Aturan ini tertuang dalam Peraturan Otoritas Jasa Keuangan (POJK) Nomor 10/POJK.05/2022 mengenai Layanan Pendanaan Bersama Berbasis Teknologi Informasi, Kamis, 16 Januari 2025.
Regulasi ini mengatur bahwa perusahaan P2P lending diharuskan memiliki ekuitas minimum secara bertahap dengan beberapa tenggat waktu yang telah ditetapkan. Tahap pertama mewajibkan perusahaan mencapai ekuitas minimal Rp2,5 miliar hingga 29 Juni 2023. Tahap kedua menetapkan ekuitas minimal Rp7,5 miliar, dengan batas waktu hingga 29 Juni 2024. Akhirnya, pada tahap ketiga, ekuitas minimum harus mencapai Rp12,5 miliar pada 29 Juni 2025.
Christian Hanggra, Direktur Utama Modal Rakyat, menyatakan bahwa perusahaannya telah memenuhi ketentuan ekuitas minimum yang diminta. "Untuk Modal Rakyat sendiri sudah melebihi ketentuan Rp12,5 miliar. Tidak wajib melakukan penambahan," ungkap Christian kepada Bisnis, Rabu, 15 Januari 2025. Modal Rakyat, salah satu pelaku fintech di Indonesia, tidak hanya siap menghadapi aturan tersebut, tetapi juga melihatnya sebagai kemajuan positif untuk industri.
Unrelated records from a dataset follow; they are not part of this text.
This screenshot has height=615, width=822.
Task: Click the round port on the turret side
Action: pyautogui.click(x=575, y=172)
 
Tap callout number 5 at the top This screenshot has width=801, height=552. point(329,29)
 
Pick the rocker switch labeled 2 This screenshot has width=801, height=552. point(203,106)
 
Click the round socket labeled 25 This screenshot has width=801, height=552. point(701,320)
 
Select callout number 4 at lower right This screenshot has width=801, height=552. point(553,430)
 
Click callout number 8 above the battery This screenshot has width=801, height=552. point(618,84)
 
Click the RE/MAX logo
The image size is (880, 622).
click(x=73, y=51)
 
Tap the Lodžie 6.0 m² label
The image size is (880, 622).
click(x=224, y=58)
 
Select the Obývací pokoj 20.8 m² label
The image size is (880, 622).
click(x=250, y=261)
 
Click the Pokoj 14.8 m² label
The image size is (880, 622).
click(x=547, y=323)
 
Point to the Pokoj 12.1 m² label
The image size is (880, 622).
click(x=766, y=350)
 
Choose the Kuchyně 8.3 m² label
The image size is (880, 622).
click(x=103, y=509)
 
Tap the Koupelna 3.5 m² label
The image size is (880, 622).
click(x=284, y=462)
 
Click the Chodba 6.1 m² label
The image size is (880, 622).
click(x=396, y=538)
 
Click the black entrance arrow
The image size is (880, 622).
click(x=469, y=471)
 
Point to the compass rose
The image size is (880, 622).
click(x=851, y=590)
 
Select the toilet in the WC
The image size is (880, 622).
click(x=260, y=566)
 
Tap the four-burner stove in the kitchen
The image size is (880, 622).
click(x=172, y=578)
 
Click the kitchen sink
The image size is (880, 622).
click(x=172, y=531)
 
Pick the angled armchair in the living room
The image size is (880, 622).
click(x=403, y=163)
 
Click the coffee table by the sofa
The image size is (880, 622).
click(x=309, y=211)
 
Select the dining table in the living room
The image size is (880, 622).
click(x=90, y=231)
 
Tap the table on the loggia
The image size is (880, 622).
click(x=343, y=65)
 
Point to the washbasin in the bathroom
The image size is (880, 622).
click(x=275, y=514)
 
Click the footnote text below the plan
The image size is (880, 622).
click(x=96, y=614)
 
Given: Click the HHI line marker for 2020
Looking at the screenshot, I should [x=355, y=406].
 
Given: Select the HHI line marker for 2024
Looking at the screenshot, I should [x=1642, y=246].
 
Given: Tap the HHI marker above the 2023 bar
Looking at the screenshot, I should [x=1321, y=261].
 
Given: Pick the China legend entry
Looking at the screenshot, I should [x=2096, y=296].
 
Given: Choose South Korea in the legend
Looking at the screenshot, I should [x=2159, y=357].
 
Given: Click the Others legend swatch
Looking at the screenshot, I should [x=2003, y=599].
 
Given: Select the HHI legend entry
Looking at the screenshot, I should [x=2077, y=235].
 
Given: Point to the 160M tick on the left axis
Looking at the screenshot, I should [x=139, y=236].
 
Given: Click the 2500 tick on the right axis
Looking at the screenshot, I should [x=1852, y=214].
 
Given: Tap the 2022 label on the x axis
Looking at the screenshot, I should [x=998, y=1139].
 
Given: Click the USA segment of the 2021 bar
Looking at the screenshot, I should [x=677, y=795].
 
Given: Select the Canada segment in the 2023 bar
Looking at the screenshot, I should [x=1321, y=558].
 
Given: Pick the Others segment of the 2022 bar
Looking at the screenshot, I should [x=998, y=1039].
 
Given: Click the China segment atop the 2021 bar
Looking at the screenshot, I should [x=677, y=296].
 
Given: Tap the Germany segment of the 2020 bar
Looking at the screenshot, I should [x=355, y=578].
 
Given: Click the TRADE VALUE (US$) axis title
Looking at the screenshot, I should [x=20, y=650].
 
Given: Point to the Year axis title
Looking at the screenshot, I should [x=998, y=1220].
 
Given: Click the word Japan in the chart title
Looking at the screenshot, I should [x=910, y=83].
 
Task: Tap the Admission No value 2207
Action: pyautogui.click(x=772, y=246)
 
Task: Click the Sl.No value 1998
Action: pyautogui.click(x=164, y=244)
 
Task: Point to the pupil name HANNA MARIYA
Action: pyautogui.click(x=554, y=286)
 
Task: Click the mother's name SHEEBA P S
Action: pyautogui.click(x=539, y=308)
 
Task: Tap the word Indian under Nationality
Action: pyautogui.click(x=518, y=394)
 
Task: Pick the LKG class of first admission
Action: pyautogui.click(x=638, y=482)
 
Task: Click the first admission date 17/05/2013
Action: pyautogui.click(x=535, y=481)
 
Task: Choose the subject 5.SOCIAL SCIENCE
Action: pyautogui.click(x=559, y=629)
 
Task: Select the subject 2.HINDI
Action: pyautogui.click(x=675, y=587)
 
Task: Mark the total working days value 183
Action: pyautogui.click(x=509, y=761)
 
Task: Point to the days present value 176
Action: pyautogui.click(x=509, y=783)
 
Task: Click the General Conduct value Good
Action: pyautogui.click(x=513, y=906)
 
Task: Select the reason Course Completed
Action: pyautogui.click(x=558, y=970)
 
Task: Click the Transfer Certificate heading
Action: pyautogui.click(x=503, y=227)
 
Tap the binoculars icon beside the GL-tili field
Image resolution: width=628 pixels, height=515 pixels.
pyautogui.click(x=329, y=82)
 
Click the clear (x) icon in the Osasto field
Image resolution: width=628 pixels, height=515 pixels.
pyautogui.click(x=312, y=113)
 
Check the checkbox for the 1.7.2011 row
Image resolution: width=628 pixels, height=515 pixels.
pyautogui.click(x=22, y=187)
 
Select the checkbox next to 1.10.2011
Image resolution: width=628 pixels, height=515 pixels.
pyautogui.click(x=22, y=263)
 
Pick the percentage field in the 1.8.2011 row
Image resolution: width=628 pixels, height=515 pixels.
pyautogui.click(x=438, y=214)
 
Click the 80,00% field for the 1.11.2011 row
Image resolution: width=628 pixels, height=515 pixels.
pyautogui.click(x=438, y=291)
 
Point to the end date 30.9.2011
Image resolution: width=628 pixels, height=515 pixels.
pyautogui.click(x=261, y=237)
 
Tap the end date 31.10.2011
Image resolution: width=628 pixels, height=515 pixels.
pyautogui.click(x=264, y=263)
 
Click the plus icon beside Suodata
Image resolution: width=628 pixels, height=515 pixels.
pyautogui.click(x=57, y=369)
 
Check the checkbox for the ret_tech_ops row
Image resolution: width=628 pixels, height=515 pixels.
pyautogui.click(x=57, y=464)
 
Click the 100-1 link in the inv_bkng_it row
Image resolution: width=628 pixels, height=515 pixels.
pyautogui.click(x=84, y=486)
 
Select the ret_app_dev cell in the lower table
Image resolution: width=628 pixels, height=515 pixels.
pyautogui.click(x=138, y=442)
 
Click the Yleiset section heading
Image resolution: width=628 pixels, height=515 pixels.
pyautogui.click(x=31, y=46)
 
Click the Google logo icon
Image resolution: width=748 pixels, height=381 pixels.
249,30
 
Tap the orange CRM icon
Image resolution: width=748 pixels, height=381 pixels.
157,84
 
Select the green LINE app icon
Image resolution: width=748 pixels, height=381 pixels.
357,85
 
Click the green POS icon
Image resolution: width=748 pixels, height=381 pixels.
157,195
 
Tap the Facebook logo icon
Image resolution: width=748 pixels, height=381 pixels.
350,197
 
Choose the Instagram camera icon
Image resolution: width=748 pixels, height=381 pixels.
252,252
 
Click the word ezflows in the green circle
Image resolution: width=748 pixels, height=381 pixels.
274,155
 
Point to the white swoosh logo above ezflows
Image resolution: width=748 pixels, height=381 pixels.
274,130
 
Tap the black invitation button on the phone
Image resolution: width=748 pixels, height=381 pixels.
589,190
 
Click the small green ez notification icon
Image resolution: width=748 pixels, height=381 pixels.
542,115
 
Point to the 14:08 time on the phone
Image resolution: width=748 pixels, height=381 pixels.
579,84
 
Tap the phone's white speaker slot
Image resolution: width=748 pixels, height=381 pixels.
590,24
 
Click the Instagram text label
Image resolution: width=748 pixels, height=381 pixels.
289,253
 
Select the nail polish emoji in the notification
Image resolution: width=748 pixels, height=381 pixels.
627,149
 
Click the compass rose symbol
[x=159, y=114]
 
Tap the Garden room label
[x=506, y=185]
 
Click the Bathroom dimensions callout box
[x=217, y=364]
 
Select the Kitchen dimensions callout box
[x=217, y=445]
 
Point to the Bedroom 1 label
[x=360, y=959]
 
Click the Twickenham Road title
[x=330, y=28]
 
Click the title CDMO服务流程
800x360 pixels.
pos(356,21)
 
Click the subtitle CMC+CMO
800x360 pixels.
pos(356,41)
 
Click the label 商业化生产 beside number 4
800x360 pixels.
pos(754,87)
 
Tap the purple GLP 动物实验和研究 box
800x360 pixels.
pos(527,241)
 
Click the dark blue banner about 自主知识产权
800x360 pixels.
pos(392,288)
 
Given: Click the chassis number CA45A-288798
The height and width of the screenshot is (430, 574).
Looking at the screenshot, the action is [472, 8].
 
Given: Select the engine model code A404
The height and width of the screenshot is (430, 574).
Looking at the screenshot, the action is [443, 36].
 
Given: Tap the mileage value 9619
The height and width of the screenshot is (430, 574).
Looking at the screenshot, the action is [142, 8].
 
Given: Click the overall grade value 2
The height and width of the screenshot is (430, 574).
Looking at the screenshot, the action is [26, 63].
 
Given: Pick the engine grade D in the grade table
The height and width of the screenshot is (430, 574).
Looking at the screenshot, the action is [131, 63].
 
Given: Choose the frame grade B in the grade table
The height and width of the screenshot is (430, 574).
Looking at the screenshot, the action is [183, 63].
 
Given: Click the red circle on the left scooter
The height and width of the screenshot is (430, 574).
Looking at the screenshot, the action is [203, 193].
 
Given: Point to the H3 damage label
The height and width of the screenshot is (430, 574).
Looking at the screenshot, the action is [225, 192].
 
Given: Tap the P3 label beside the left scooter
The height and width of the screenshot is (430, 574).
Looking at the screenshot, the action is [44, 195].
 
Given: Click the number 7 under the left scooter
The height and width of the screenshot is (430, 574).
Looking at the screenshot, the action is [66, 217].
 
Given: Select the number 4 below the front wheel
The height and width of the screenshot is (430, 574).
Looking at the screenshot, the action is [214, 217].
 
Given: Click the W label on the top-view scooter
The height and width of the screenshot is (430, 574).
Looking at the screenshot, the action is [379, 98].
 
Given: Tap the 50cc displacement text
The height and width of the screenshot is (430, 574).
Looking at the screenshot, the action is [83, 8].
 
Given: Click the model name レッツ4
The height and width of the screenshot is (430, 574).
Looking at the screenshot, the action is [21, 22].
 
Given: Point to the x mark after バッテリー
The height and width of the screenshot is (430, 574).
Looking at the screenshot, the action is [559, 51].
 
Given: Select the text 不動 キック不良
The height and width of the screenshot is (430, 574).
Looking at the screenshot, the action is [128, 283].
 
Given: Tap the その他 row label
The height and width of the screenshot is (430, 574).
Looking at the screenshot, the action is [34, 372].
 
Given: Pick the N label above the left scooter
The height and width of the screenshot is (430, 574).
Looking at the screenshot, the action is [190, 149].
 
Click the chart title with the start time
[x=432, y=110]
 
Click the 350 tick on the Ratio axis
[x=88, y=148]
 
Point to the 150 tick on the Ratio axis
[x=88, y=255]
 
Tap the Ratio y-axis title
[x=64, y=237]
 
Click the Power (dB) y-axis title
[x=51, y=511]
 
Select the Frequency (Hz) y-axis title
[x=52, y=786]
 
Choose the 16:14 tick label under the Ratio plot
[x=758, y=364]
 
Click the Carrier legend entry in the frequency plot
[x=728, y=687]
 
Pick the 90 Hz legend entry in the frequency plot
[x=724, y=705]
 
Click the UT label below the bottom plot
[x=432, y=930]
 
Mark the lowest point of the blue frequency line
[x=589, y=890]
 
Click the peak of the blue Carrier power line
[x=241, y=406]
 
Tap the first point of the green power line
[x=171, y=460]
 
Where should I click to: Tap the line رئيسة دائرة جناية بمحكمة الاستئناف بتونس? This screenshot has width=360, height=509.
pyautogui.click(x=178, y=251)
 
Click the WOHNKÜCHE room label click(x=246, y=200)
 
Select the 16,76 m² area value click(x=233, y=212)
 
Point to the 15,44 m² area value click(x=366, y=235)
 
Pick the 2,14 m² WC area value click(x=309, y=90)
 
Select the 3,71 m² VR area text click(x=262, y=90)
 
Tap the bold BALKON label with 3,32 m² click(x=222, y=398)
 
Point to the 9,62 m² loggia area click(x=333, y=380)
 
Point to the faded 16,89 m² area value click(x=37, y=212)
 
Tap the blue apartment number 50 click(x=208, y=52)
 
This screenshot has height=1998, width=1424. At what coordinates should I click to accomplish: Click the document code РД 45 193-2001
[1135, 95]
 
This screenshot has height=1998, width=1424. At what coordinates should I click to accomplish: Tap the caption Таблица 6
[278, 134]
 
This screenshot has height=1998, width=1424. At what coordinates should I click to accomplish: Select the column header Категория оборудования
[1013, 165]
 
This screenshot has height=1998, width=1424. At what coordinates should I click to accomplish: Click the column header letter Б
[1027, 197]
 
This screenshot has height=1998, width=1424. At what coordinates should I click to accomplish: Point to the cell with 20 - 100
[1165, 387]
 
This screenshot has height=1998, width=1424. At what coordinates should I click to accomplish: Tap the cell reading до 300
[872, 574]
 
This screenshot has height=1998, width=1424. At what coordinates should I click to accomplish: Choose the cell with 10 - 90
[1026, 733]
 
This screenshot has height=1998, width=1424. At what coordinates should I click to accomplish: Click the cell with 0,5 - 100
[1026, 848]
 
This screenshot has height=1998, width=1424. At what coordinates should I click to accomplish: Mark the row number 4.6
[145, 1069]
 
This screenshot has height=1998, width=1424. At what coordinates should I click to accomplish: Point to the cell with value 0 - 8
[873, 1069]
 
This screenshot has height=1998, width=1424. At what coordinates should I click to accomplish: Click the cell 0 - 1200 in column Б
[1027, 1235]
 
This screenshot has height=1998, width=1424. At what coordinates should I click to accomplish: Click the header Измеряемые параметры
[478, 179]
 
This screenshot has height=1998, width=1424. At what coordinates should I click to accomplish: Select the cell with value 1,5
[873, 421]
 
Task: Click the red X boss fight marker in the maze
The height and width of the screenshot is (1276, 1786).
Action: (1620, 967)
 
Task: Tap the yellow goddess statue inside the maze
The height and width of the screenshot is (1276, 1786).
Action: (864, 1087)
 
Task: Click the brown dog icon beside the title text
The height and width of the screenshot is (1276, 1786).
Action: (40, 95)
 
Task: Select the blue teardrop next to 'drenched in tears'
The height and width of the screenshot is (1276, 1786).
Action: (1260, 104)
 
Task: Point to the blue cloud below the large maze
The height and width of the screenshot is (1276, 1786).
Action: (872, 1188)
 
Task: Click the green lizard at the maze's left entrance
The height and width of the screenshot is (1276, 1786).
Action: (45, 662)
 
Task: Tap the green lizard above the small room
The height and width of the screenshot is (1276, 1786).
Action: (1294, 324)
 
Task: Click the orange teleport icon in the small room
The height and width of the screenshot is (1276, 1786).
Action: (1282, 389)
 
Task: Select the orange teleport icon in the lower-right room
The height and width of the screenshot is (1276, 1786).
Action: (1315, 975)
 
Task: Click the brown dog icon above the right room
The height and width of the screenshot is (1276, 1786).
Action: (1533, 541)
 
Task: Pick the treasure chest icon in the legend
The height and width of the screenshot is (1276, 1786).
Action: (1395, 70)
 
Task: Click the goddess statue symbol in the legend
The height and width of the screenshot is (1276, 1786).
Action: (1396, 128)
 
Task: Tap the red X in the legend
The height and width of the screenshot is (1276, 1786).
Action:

Christian juga menambahkan, "Kami memandang aturan ketentuan tersebut adalah hal yang baik dan dapat memberikan stabilitas finansial serta membantu bisnis tumbuh. Ini tentunya harus didukung modal yang kuat." Pernyataan ini menunjukkan dukungan industri terhadap inisiatif OJK dalam mendorong stabilitas dan keandalan sektor fintech di tanah air.
Namun, tantangan dalam pemenuhan persyaratan modal ini masih nyata. Berdasarkan data dari OJK hingga Desember 2024, terdapat 11 dari 97 penyelenggara fintech P2P lending yang belum mencapai ekuitas minimum sebesar Rp7,5 miliar. Jumlah ini sedikit meningkat dari Oktober 2024, ketika 10 perusahaan belum memenuhi ketentuan tersebut.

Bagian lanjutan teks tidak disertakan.